Stored items

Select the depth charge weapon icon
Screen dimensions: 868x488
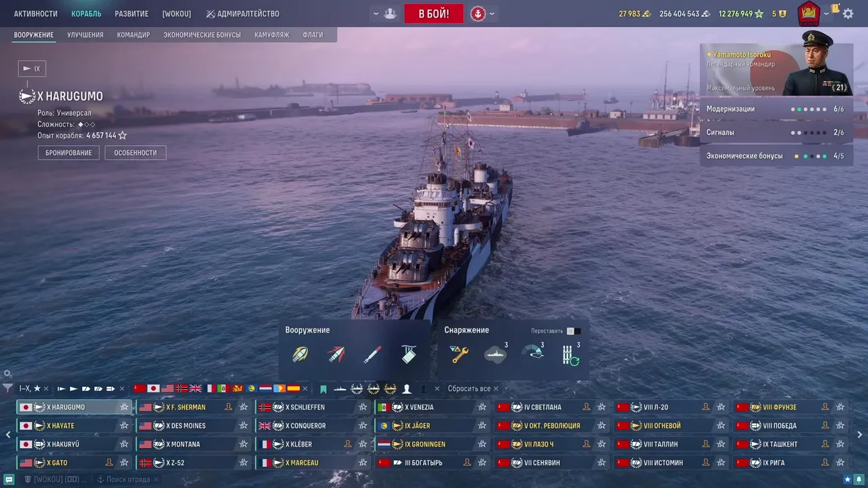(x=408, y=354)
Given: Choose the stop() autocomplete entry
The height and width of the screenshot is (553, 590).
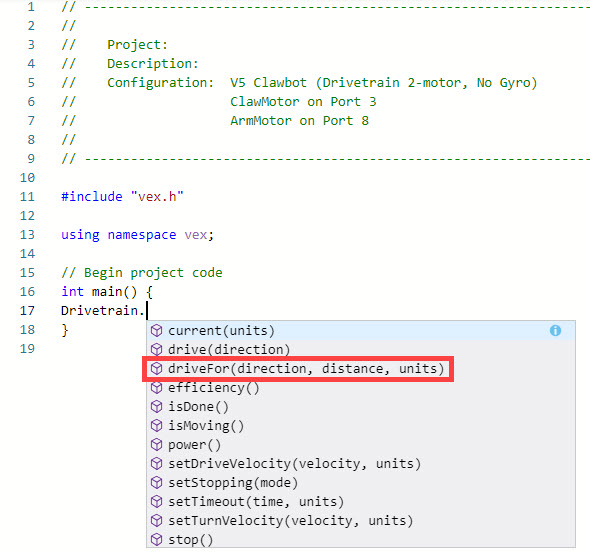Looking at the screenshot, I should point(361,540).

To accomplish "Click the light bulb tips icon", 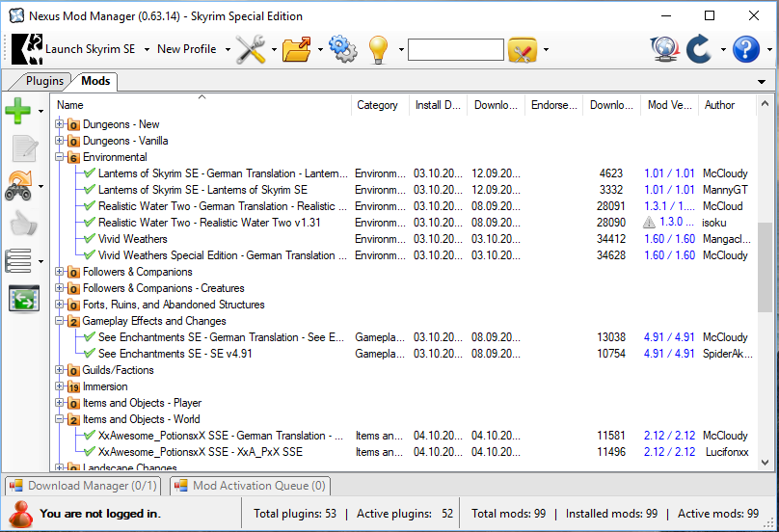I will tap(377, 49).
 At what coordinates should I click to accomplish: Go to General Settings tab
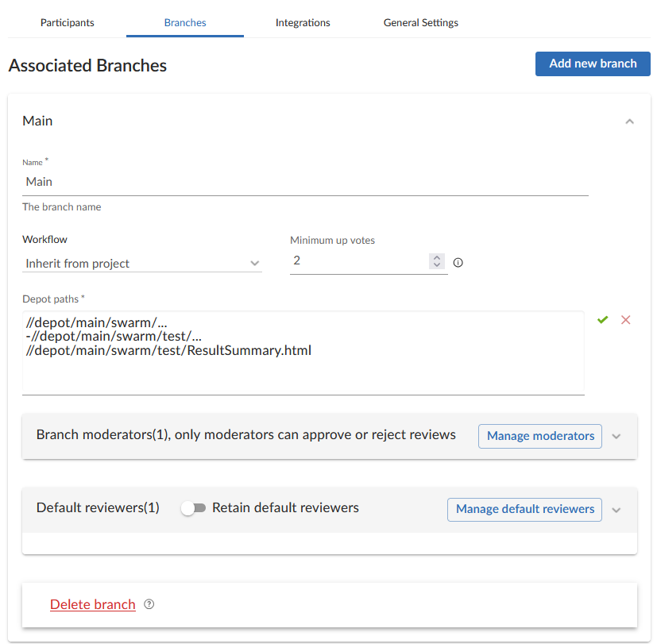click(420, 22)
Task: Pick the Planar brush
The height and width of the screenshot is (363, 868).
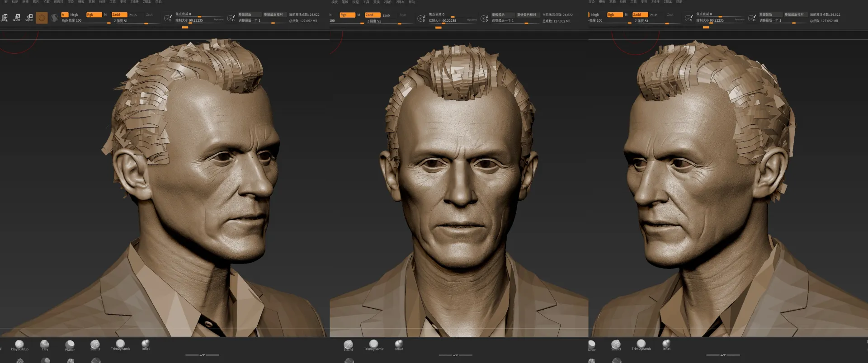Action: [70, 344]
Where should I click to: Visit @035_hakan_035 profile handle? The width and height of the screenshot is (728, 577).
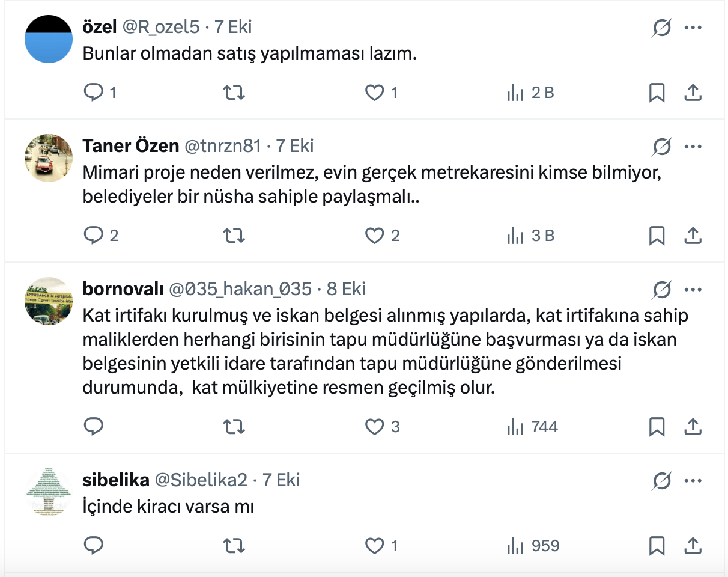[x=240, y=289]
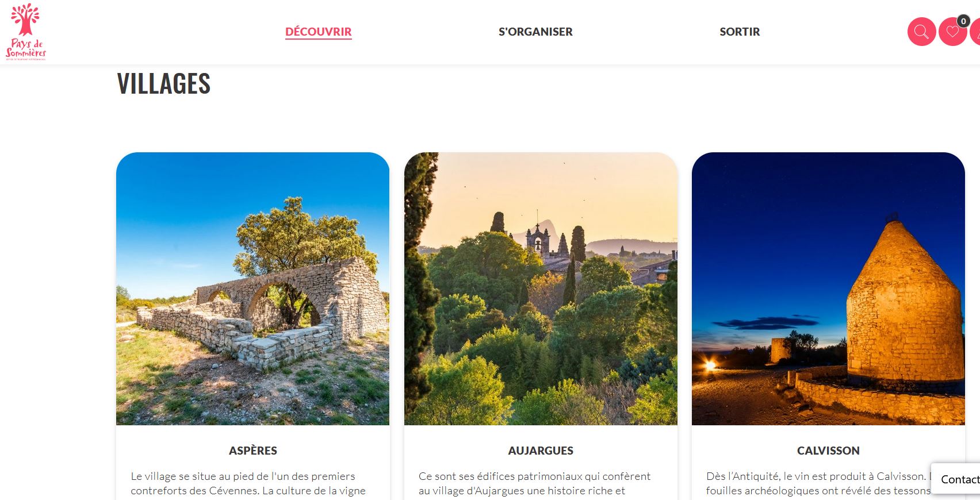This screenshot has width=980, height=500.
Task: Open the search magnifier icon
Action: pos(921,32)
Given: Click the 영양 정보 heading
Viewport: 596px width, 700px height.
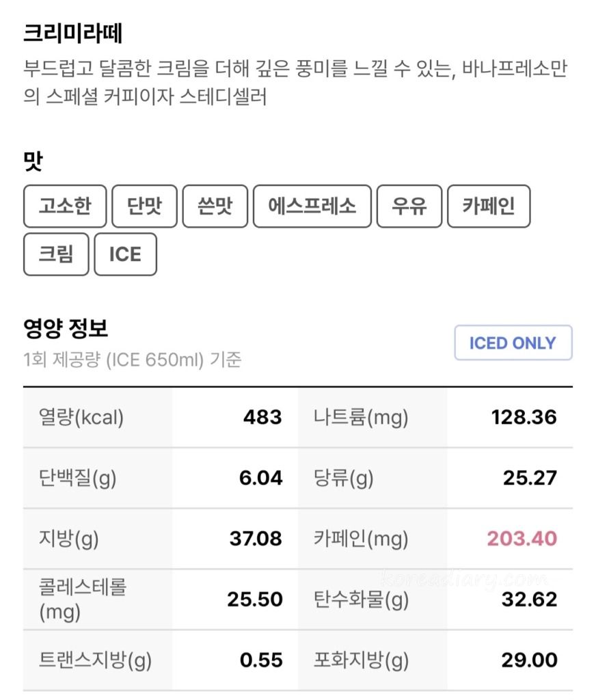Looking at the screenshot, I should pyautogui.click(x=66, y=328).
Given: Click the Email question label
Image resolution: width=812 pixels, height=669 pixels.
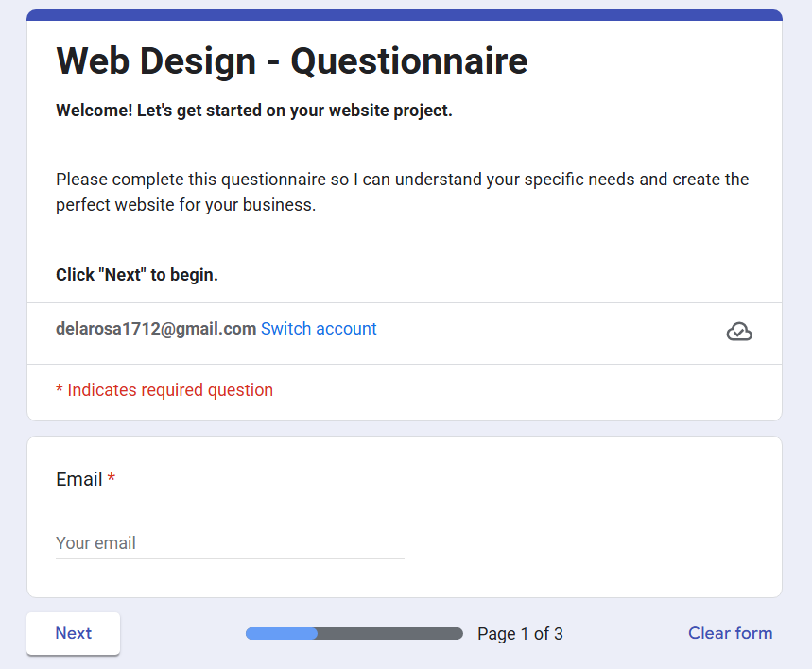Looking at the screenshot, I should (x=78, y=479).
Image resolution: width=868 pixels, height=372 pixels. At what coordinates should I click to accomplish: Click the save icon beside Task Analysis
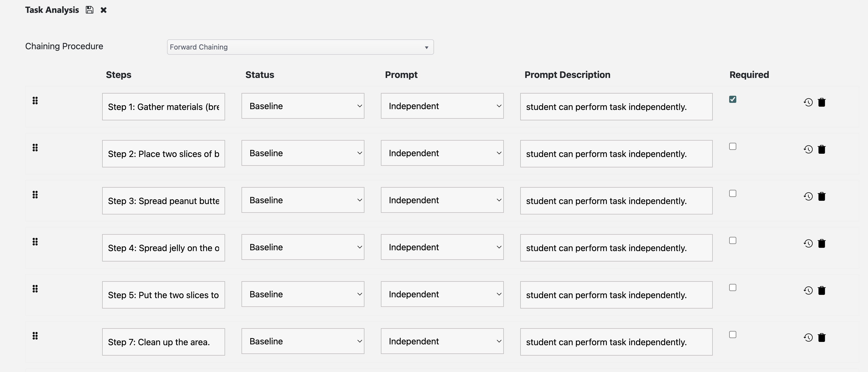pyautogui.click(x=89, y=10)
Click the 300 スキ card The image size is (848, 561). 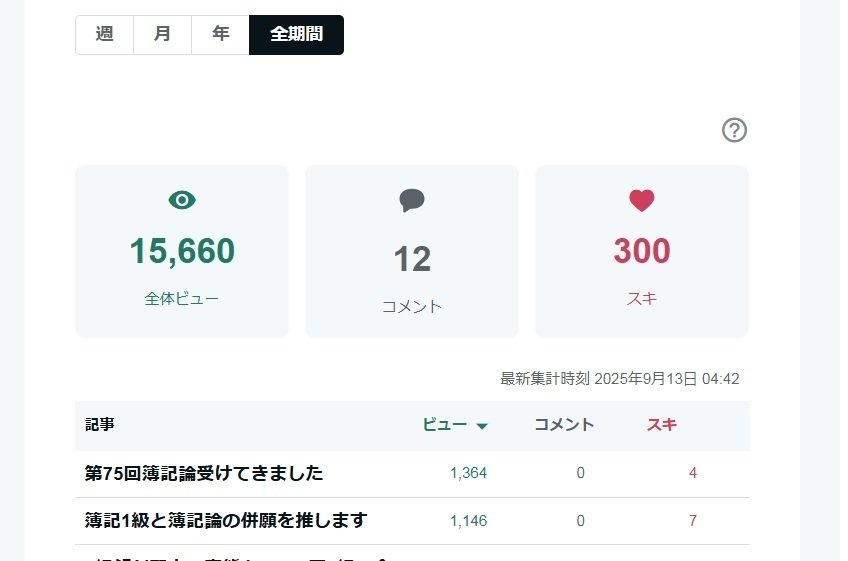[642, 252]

**Work to complete**
A line belongs in the answer if it contains the word "Given"; copy every such line from the data above.

**Task response**
Given: Choose the stop() autocomplete entry
Given: Click the 영양 정보 heading
Given: Click the Email question label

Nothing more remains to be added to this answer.